Gray joins the infuriatingly long — and ever-growing — list of
black people killed by police.
Seven-year-old Aiyana Stanley-Jones was sleeping when Detroit
police broke into her house and
shot her in the head. Akai Gurley was just taking the stairs in his New York
apartment building when a startled cop
shot him dead. The unarmed and unresisting Eric Garner was gruesomely choked
to death by police officers on Staten Island.
Why are the killers of a sleeping child or an innocent man in
his own apartment building not condemned as murderers when rock-throwing
teenagers are castigated as violent thugs?
Garner’s gruesome choking death, which a bystander caught on
video, didn’t elicit calls by mainstream America for nonviolence.
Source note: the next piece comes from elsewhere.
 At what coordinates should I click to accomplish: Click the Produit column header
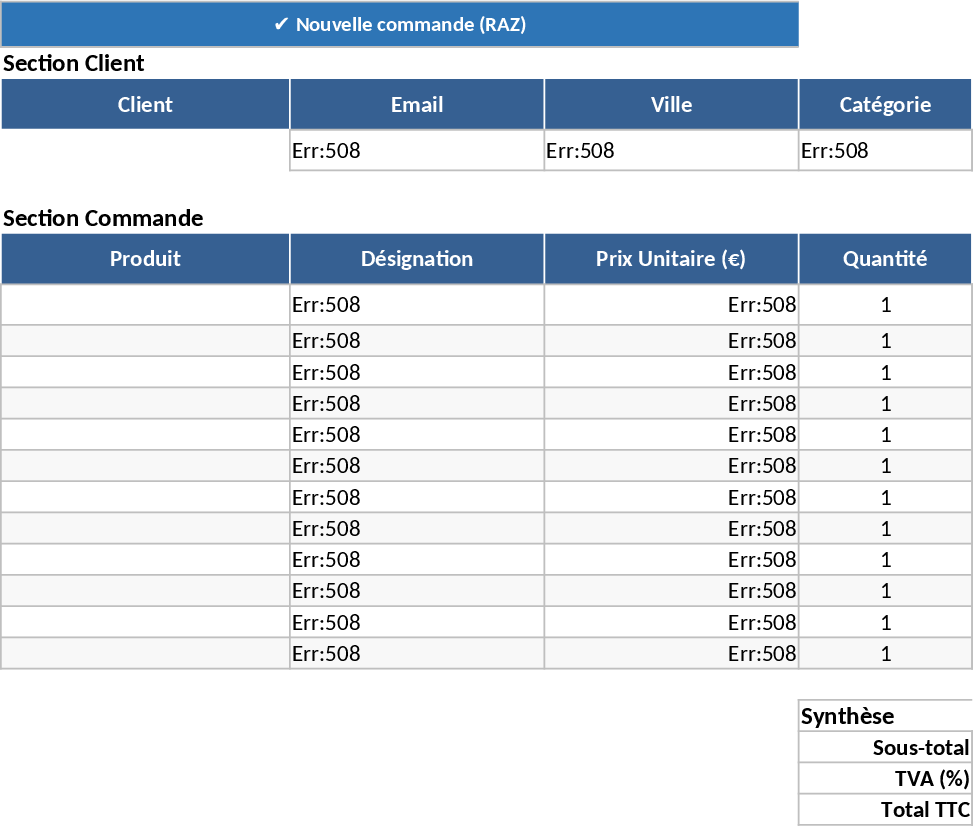145,258
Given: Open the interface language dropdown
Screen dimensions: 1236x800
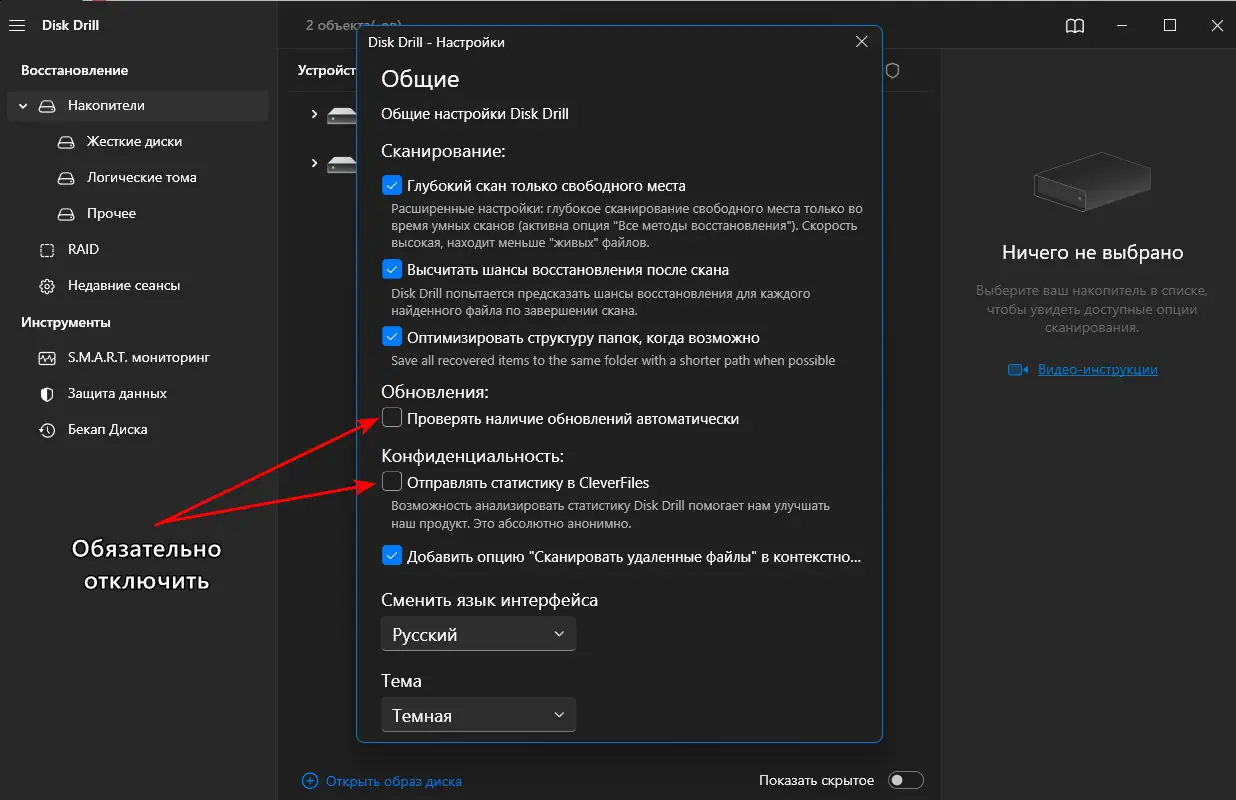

But when a few
angry people in Baltimore burned a CVS, critics unleashed a landslide of Martin
Luther King Jr. quotes, sanitized for white consumption.
These aren’t isolated cases. Last year, for instance, police
killed
more than 100 unarmed people. Nationally, an unarmed black person
is almost
six times more likely than an armed white person to be killed by
police.
And in at least
17 major U.S. cities, black men have a higher chance of being killed by cops
than the average American has of being killed by anyone.
Each death leaves the black community and its allies a little
bit sadder, but united nonetheless. Marches, rallies, and protests have
reverberated in every major city — most of them peaceful, but a few resulting in
the destruction of property and violence.
Nobody wants to see people hurt, businesses burned, or
innocent lives disrupted by violence in their communities. But you can’t
understand Baltimore’s unrest in isolation from the violence its residents face
at the hands of their own government.
They threw rocks and burned cars because of their unbelievable
anguish at seeing their brothers, sisters, and neighbors slain by those who are
supposed to serve and protect.
Yes, violence isn’t the answer. Maybe somebody should tell the
police.
Nathalie Baptiste is a writing fellow at the American
Prospect, where an earlier version of this op-ed appeared.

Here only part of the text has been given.